Concrètement, l'OLF (Office du livre, à Fribourg, le plus grand distributeur suisse, ndlr) planche sur une plate-forme qui préserve le libraire – relais indispensable pour une maison comme Zoé qui n'est pas dans une logique de best-seller –, mais son lancement a pris du retard. Une structure en France numérise 150 de nos titres, et nous réfléchissons aux questions contractuelles avec nos écrivains et notre diffuseur.

 

Le politique devrait-il davantage soutenir le livre?

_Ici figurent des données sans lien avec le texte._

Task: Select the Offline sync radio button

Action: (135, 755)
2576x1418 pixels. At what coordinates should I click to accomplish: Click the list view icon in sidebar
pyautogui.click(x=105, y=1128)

On espère une loi sur le prix du livre depuis plus de vingt ans! Zoé maintient son chiffre d'affaires grâce à l'effort fourni sur la France, car les ventes stagnent en Suisse romande. Mais nous existons aussi grâce aux subventions. La Ville de Genève a augmenté son soutien à l'édition de manière remarquable, notamment via un contrat sous forme de convention. Ce qui nous évite de passer notre temps à remplir des formulaires à coup de 4000 francs, travail épuisant et décourageant. I

 

Paru en janvier:

> Brian Chikwava, Harare Nord, tr. de l'anglais par Pedro Jiménez Morras, 272 pp.

A paraître en février:

> Matthias Zschokke, Circulations, tr. de l'allemand par Patricia Zurcher, 272 pp.

> Michel Layaz, Deux Soeurs, 144 pp.